Von Mirko Smiljanic |
    Düsseldorf-Reisholz, 18 Uhr 20, Großbrand in einem vierstöckigen Verwaltungsgebäude. Meterhoch schlagen Flammen aus geborstenen Fenstern, beißender Rauch liegt in der Luft.

    Mit Hochdruck arbeitet die Einsatzleitung der Feuerwehr an einem Löschplan. Es geht um Minuten, Fehlentscheidungen können Menschenleben kosten. Dabei wissen die Männer über den Einsatzort und den Brand fast nichts.
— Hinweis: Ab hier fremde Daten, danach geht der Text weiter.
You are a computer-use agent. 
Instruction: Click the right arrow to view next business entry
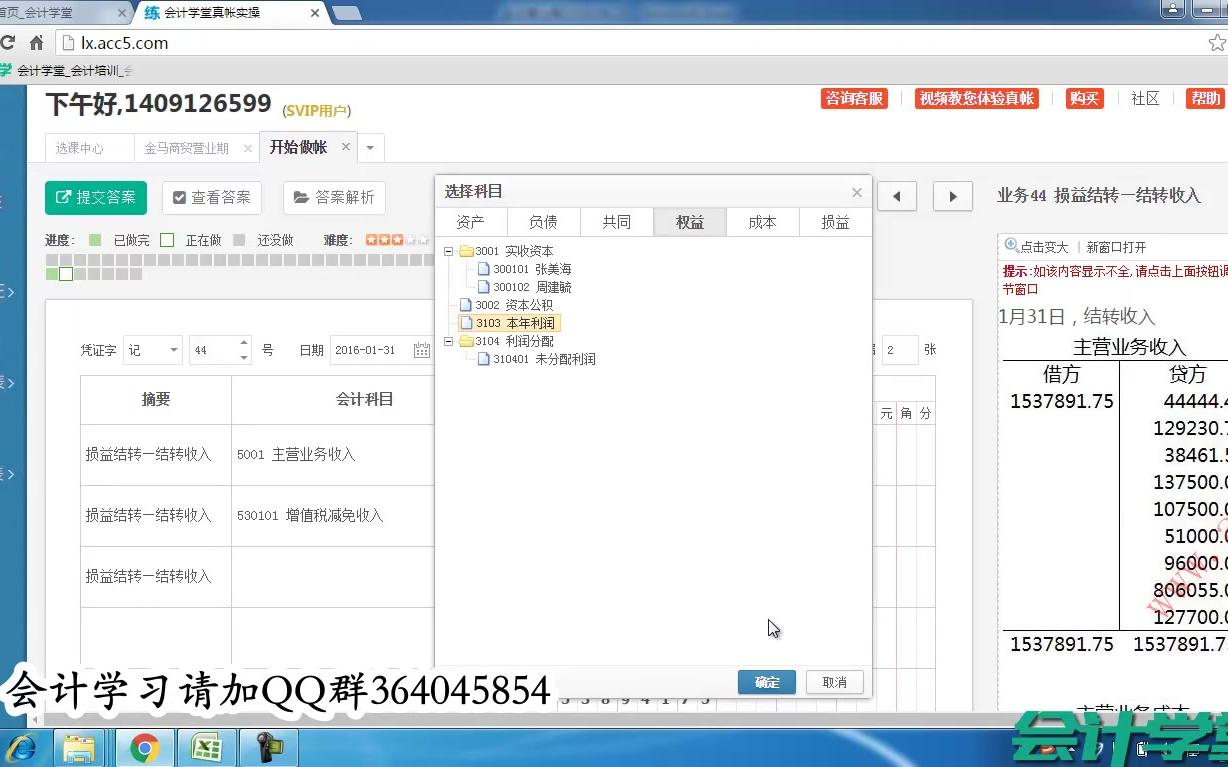click(x=952, y=196)
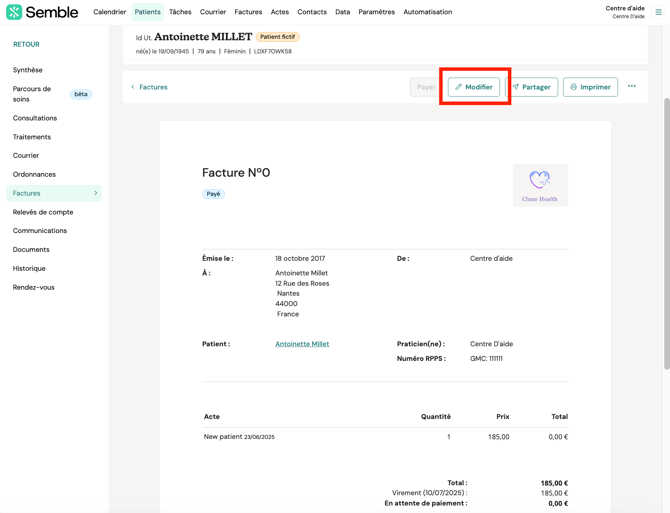The width and height of the screenshot is (670, 513).
Task: Open the Calendrier menu
Action: [x=109, y=12]
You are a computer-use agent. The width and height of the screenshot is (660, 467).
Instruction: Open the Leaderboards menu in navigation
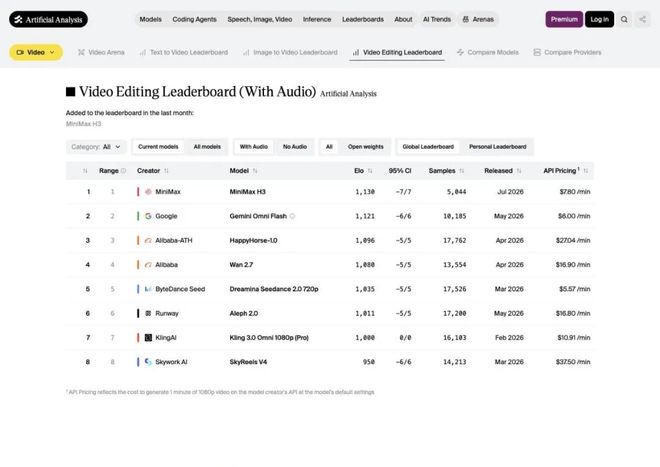[x=363, y=19]
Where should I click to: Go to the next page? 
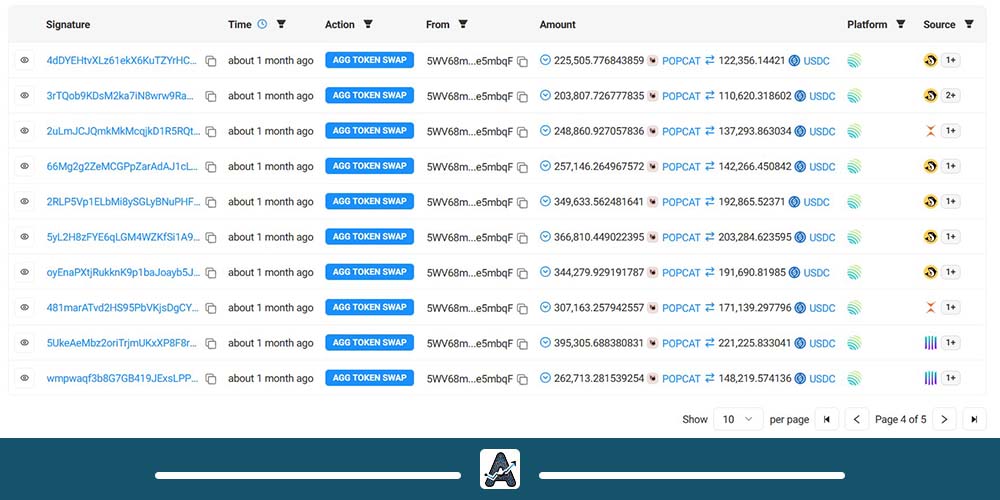point(944,420)
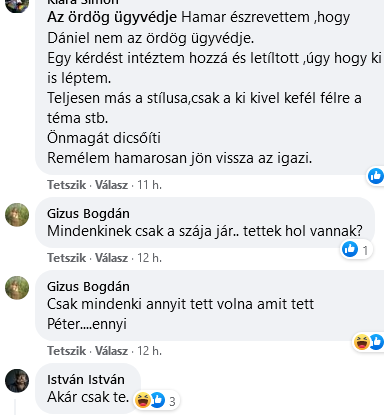Open the 11 h. timestamp of Klára's comment
384x415 pixels.
click(150, 185)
    Sind Menschen in Gefahr? Wo genau brennt es? Was brennt? Welchen Grundriss hat das Haus? Kann das Gebäude noch betreten werden? Was erwartet den Löschtrupp vor Ort?

    " Also Sie müssen sich das folgendermaßen vorstellen: Sie haben einen Feuerwehrmann, der hat wahrscheinlich 25 Kilo Equipment, also den Schutzanzug, die Sauerstoffflaschen und so weiter, typischerweise rechnet man damit, dass er etwa 25 Minuten einen Einsatz machen kann, dann ist er völlig am Ende mit seinen Kräften, Sie können sich also vorstellen, mit was für einer körperlichen Belastung das verbunden ist. "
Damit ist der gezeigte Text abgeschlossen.